Abstract: Water and Sanitation: Key Factors Associated with Women's Physical and Mental Health in Informal Settlements in Nairobi, Kenya (Society for Social Work and Research 24th Annual Conference - Reducing Racial and Economic Inequality)

566P Water and Sanitation: Key Factors Associated with Women's Physical and Mental Health in Informal Settlements in Nairobi, Kenya

Schedule:
Saturday, January 18, 2020
Marquis BR Salon 6 (ML 2) (Marriott Marquis Washington DC)
* noted as presenting author
Samantha Winter, PhD, Assistant Professor, Columbia University, New York, NY
Lena Obara, MA, Research Assistant, Rutgers University, New Brunswick, NJ
Background and purpose: In lower- and middle-income countries (LMICs) nearly half of the population has suffered from diseases associated with poor sanitation and/or water-related diseases. Myriad studies have linked poor water and sanitation (W&S) to communicable diseases like diarrhea and typhoid, but only recently have studies begun to link lack of adequate W&S to gender-specific health consequences for women. Without private and hygienic toilets, for example, women may suffer from vaginal and/or urinary tract infections (UTIs) and hemorrhoids associated with defecating in the open; using unclean, shared toilets; and/or retaining their urine/feces to avoid frequent calls of nature. Furthermore, women, particularly those living in informal settlements, risk exposure to violence/harassment when having to go outside their home to find a place to urinate/defecate and, consequently, suffer higher levels of psychosocial stress. Despite new studies suggesting a link between inadequate W&S and mental and physical health consequences for women, there is very little research focused on this issue. The purpose of this study is to help reduce the gap by exploring this link in informal settlements in Nairobi, Kenya.

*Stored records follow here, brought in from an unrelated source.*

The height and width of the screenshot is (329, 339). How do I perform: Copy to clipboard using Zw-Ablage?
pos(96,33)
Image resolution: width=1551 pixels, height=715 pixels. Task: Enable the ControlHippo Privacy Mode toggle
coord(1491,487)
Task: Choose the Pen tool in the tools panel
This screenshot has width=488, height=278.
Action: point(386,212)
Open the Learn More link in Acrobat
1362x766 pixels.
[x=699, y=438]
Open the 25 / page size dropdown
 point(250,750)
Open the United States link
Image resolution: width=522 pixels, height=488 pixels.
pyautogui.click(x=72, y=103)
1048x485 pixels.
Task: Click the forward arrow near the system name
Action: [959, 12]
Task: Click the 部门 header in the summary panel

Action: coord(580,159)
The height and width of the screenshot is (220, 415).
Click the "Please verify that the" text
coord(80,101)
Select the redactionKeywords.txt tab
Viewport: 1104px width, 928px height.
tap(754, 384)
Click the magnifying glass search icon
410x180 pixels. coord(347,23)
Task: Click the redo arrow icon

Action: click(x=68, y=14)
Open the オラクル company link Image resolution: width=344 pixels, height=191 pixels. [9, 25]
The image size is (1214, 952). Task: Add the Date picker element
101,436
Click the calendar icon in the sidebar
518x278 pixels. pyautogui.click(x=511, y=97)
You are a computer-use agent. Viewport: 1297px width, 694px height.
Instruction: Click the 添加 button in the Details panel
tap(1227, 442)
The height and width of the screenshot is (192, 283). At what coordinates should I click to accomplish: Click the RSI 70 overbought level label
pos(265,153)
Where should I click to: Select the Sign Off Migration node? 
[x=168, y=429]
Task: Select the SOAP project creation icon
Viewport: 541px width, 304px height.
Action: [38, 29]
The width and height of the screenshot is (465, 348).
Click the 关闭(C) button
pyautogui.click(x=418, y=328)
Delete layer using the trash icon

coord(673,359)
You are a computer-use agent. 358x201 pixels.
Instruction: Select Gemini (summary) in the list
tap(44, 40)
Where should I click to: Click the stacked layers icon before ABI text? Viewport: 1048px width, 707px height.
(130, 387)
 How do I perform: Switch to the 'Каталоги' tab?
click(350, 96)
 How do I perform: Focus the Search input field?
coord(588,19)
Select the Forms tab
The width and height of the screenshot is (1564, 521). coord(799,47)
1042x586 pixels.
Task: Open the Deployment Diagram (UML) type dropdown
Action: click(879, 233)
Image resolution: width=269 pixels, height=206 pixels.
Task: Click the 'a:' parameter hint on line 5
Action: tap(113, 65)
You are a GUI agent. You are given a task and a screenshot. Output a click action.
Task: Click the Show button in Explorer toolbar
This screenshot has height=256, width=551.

Method: Data were collected as part of a 2018 study focused on women’s physical and mental health outcomes in Mathare Valley Informal Settlement in Nairobi, Kenya. A sample of 552 female residents were randomly selected to participate. Linear and logistic regressions were used to explore associations between women’s access to W&S and a number of physical and mental health outcomes, including a Kiswahili version of the Short Form Health Survey (SF-36), the Kessler Scale of Psychological Distress (K10), the Patient Health Questionnaire Depression Scale (PHQ-9), suicidal ideation/attempts, and several gender-specific conditions linked to inadequate WASH. Socio-demographic characteristics were also included as covariates.

Results: Using a toilet, as opposed to bags/buckets/open defecation, was associated with higher mental health, social functioning, and general health scores, and lower psycho-social distress. Using a toilet was also associated with lower odds of recent yeast infections. Relying on a public tap/well, compared to a private tap, was associated with energy, mental health, and social functioning scores and lower psycho-social stress. Relying on an outside tap/well was associated with higher energy and mental health scores. Finally, relying on vendors/tankers/burst pipes was significantly associated with lower general health scores and higher odds of experiencing major depressive disorder and yeast infections.

Conclusion and Implications: Goal 3, to ‘ensure healthy lives and promote well-being for all at all ages,’ of the Sustainability Development Goals highlights the need for better research and interventions that recognize the different health outcomes and needs of women and their associated risk and protective factors in all contexts. Particular attention needs to be paid to these issues in informal settlements where the population is expected to double in the next 30 years. Findings from this study seem to point to a critical link between women’s access to W&S and their physical and mental health in informal settlements in Kenya—a link that should not be ignored when proposing future social- and health-related theories and interventions in these settlements.